Cette étude met en évidence trois conditions de réussite : créer des « task bubbles », des bulles de travail où l’on n’est pas dérangé, où l’on peut travailler au calme au sein du groupe ; se doter d’artefacts, autrement dit d’objets ou de supports concrets qui font partie du paysage et contribuent à l’appropriation des lieux ; et avoir des émotions partagées, qui favorisent l’engagement dans les relations de travail et les projets.
À l’ère de l’immatériel, le cadre de travail, au sens le plus matériel du terme, revêt-il toujours une grande importance ?
Plus que jamais ! Faire en sorte que les collaborateurs s’approprient l’espace est devenu une compétence à part entière du management. Créer des moments de respiration collective, des breaks conviviaux, des rendez-vous réguliers et ritualisés dans les espaces de travail n’est pas superflu.

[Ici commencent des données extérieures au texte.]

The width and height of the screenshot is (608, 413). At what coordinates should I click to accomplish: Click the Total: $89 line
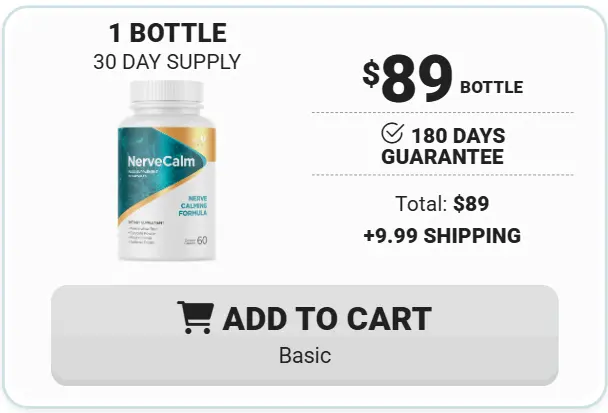tap(442, 204)
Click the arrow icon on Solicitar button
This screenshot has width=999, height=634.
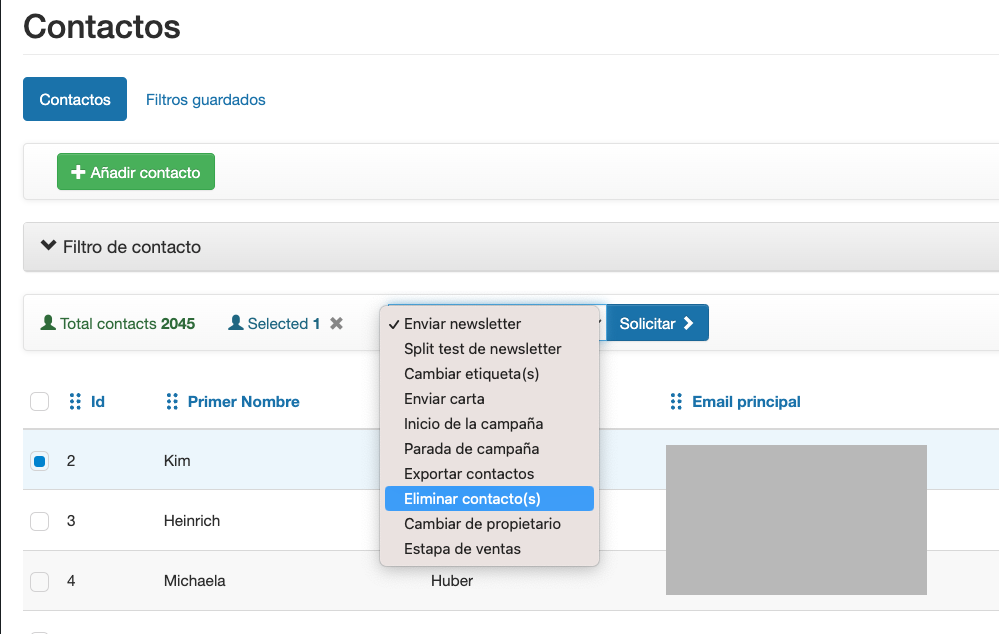pyautogui.click(x=689, y=323)
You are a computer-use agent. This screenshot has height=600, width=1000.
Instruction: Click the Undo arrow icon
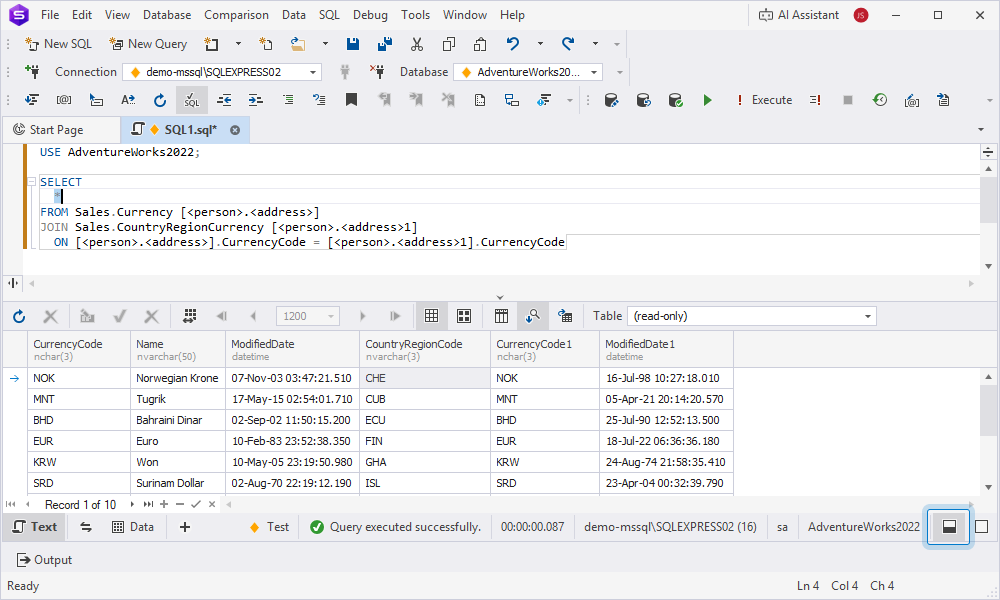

Dans les espaces physiques et virtuels, l’univers des possibles est extraordinairement riche. On peut coopérer de mille manières. Mais il faut organiser les échanges et le dialogue, rendus plus complexes par cette explosion des possibles – télétravail, temps choisi, langues différentes, etc. Il est important de créer des rituels dans les espaces. Exemple : instituer un « vendredi avec chouquettes et sans réunion », exposer un objet incarnant l’idée de la semaine ou une réussite du groupe, etc. Il convient également de veiller à une bonne utilisation des applications technologiques comme WhatsApp. Les lieux ne suffisent pas pour coopérer et communiquer.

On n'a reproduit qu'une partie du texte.